# [Problem description]
Decide whether each statement agrees with the email thread about concrete lathes below. Answer yes or no for each, and quote the deciding words from the thread. (a) The concrete lathe design discussed dates from World War II. (b) The design let a lathe be made in place and running in about a month. (c) The articles the writer already knew of were older than the one linked.

# [Reading text]
BEGIN

On 5/22/23 18:36, BRIAN GLACKIN wrote:
Thanks Andy
The articles I knew of were of much more recent vintage.
This article confirms the design was originally for “shell” lathes where
they could manufacture a lathe in place and have it operational in 30ish
days. I was surprised it was WW1 as the cement technology at the time was
rapidly evolving.
By
On Mon, May 22, 2023 at 4:28 AM andy pugh <bodge...@gmail.com> wrote:
On Sun, 21 May 2023 at 23:57, BRIAN GLACKIN <glackin.br...@gmail.com>
wrote:
During ww2 they made lathes bodies out of concrete with imbedded steel
parts that were jigged in form or line bored for the spindle and tail
stock.
More info here:
https://flowxrgdotcom.files.wordpress.com/2011/07/new-method-of-building-lathes.pdf
(and it was actually WW1, the article is from1916)
Andy; We've a discussion on the new sheldon list about long term
stability of machined castings, brought on by my more or less annual
expounding on backgear meshing & how to check/fix it.

END

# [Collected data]
BEGIN

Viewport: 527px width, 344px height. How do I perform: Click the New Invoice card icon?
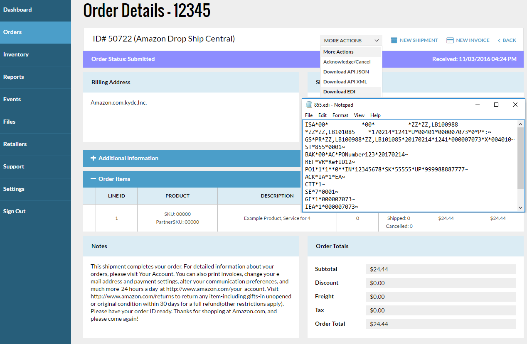click(450, 40)
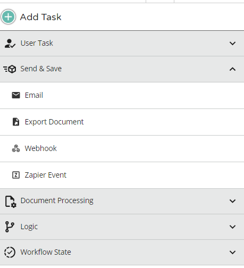Viewport: 244px width, 268px height.
Task: Click the Workflow State dashed-circle icon
Action: pos(10,252)
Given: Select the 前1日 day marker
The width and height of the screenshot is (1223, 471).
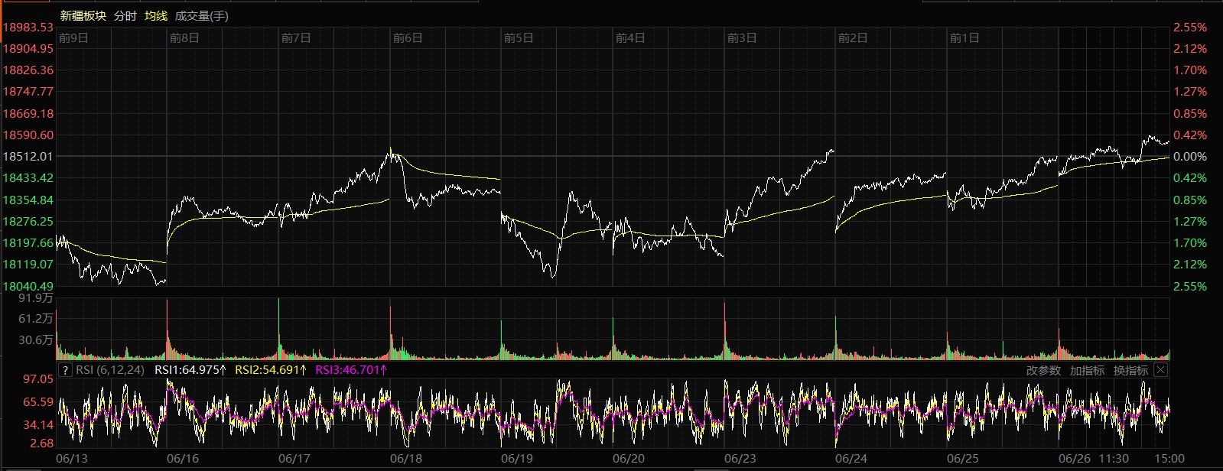Looking at the screenshot, I should (964, 37).
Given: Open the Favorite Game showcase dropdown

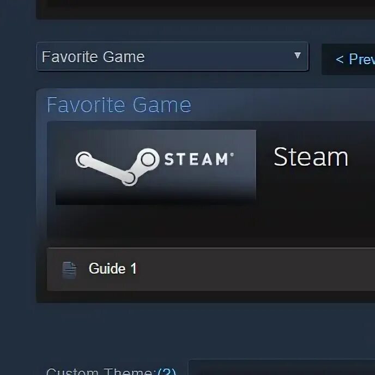Looking at the screenshot, I should [172, 57].
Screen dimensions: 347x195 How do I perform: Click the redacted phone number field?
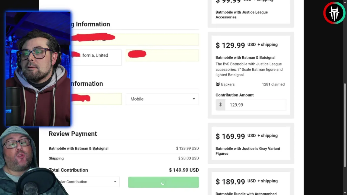(x=96, y=99)
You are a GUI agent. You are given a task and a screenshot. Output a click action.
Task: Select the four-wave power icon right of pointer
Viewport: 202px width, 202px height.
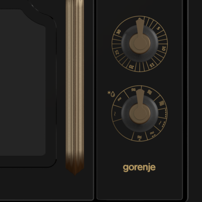(150, 92)
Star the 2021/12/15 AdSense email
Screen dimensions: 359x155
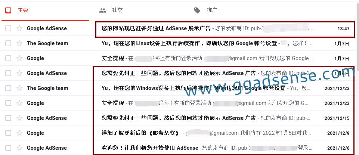click(19, 118)
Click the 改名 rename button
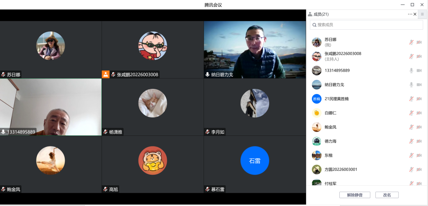The image size is (428, 206). tap(387, 195)
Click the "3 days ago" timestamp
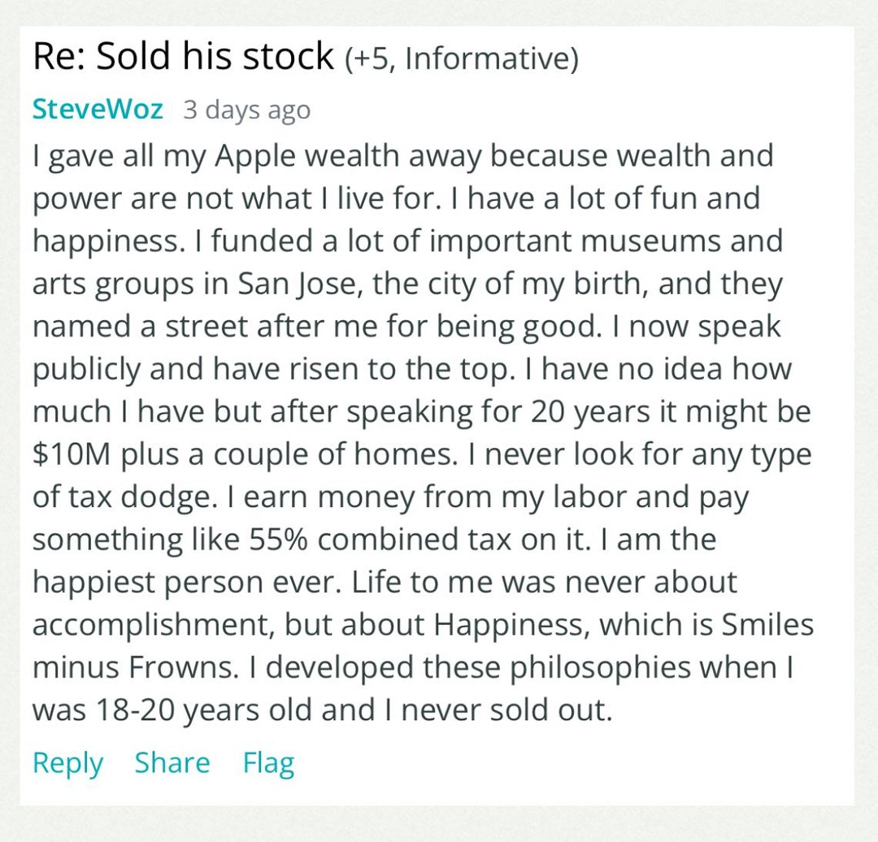The width and height of the screenshot is (878, 842). [246, 110]
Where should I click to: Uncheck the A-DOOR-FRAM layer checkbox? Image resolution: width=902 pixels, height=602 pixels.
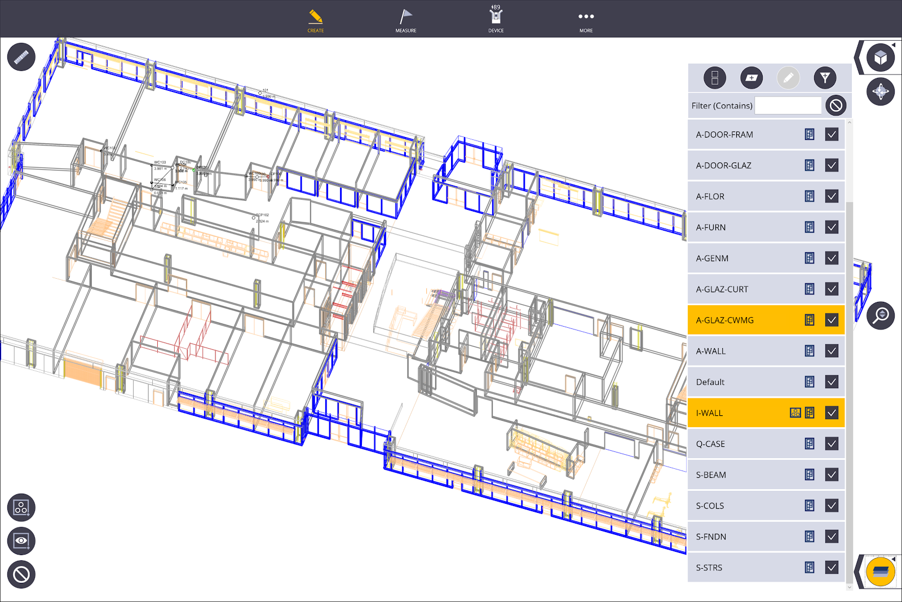[x=832, y=134]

END

# [Answer area]
(a) No: "it was actually WW1"
(b) Yes: "they could manufacture a lathe in place and have it operational in 30ish days"
(c) No: "The articles I knew of were of much more recent vintage."